Elas por Elas

O conforto da comida: quem nunca comeu para ser feliz… Que atire o primeiro donut!

12 de fevereiro de 2014

por Observadora

Não há males que um bom café não cure. Um café é, inegavelmente, reconfortante. Ele é o break racional, o irmão mais velho conselheiro. É paciente, sereno e tem o poder de clarear suas ideias.

Na classe dos alimentos curativos também podemos destacar o chocolate. Ele te acalma, te entende. Mesmo sem mudar sua forma – seja de barra, de bombom, de bolo –, consegue te abraçar como nem seu melhor amigo conseguiria. Ele te abraça de dentro pra fora. Te diz que tudo vai ficar bem e, mesmo sendo o responsável por aquela sua calça não fechar depois, você sempre tem um apreço por ele.

O sorvete é nosso terapeuta. É com um pote no colo e sem nenhuma vergonha na cara que nós dividimos nossos problemas, choramos as pitangas e dizemos para nós mesmos que nunca cometeremos os mesmos erros novamente. O sorvete não julga: ele permanece doce e compreensivo mesmo quando retornamos a ele com as mesmas reclamações.

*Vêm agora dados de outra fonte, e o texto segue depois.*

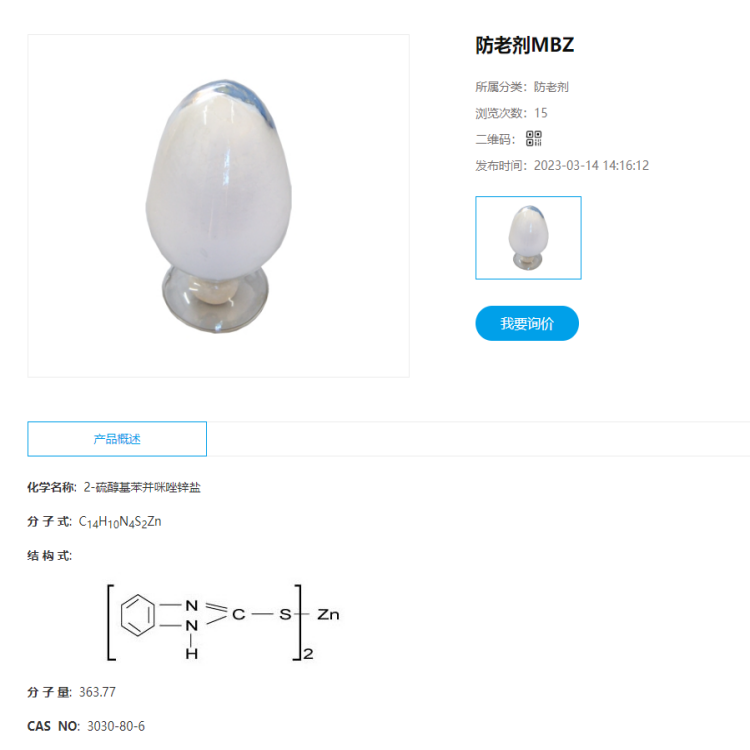Viewport: 750px width, 750px height.
Task: Click the 所属分类 label
Action: click(498, 87)
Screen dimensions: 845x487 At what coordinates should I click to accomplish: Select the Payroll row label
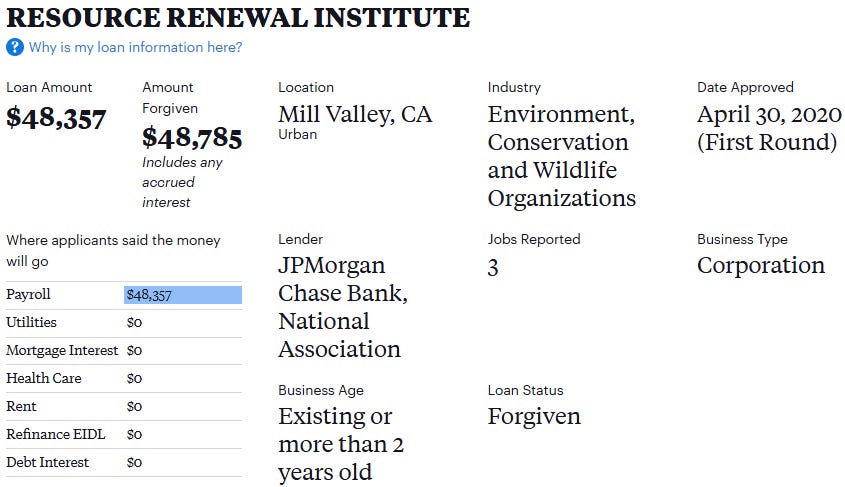[x=28, y=294]
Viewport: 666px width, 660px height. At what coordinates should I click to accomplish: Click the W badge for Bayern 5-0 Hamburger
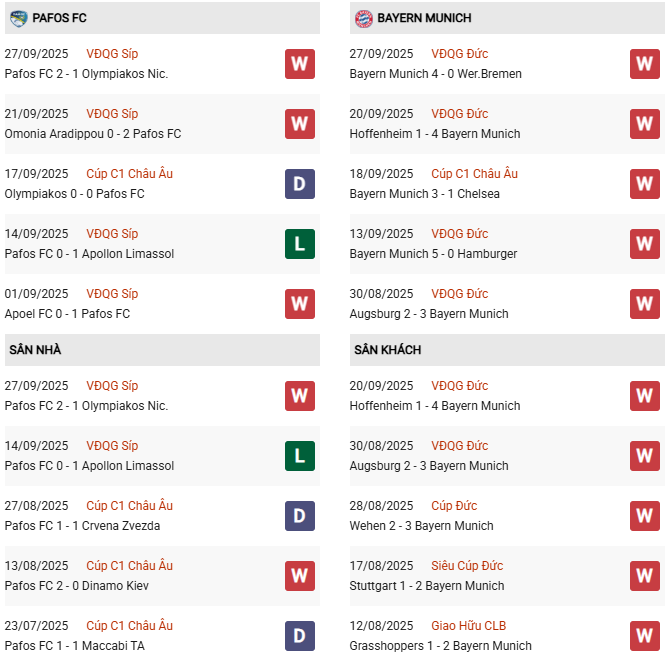[644, 244]
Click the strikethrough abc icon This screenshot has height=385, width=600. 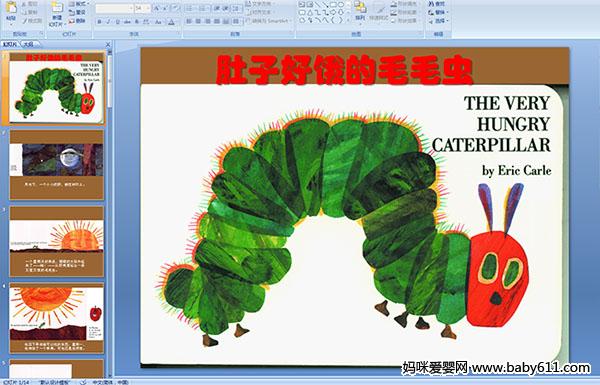click(127, 22)
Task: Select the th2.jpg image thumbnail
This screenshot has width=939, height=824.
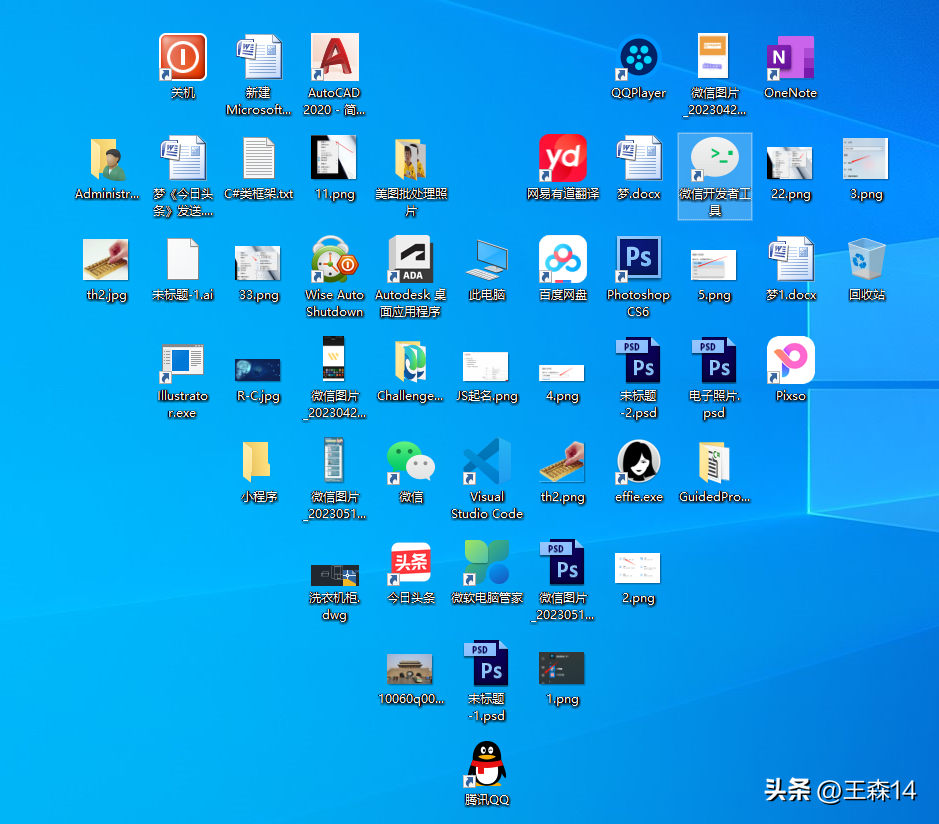Action: pyautogui.click(x=106, y=261)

A comida é o mal do século – constatação óbvia baseada na minha pesquisa empírica com os dados da minha própria vida. O cérebro cria recompensas para os alimentos que nos favorecem (baseando-se nos conceitos evolutivos de reserva de energia), e desta forma viramos reféns do torpor irresistível que comer nos dá. Muito além de uma necessidade, comer é um prazer. E quem não quer sentir prazer? Contudo, por causa das consequências deste vício delicioso, ele se torna quase que proibido. Aquela calça jeans sem elastano é implacável. E em uma época de cobranças estéticas e pela saúde perfeita – nunca vi: cada vez inventam mais índices para serem medidos, mais exames para serem feitos, mais doenças para serem tratadas –, além da alteração na balança, comer gera peso na consciência. Gera julgamentos de terceiros.
Estamos fadados a viver sob controle, não nos permitindo todo aquele prazer que sabemos que podemos ter, somente para driblar uma característica evolutiva – ou a dura repressão de uma sociedade que, apesar de cada vez mais gorda, tem mais olhos de magro?

Perguntei ao meu café, entre uma mordida e outra no meu donut de chocolate, e ele disse:

“Ah, que se danem todos. Aqui, tome outro gole.”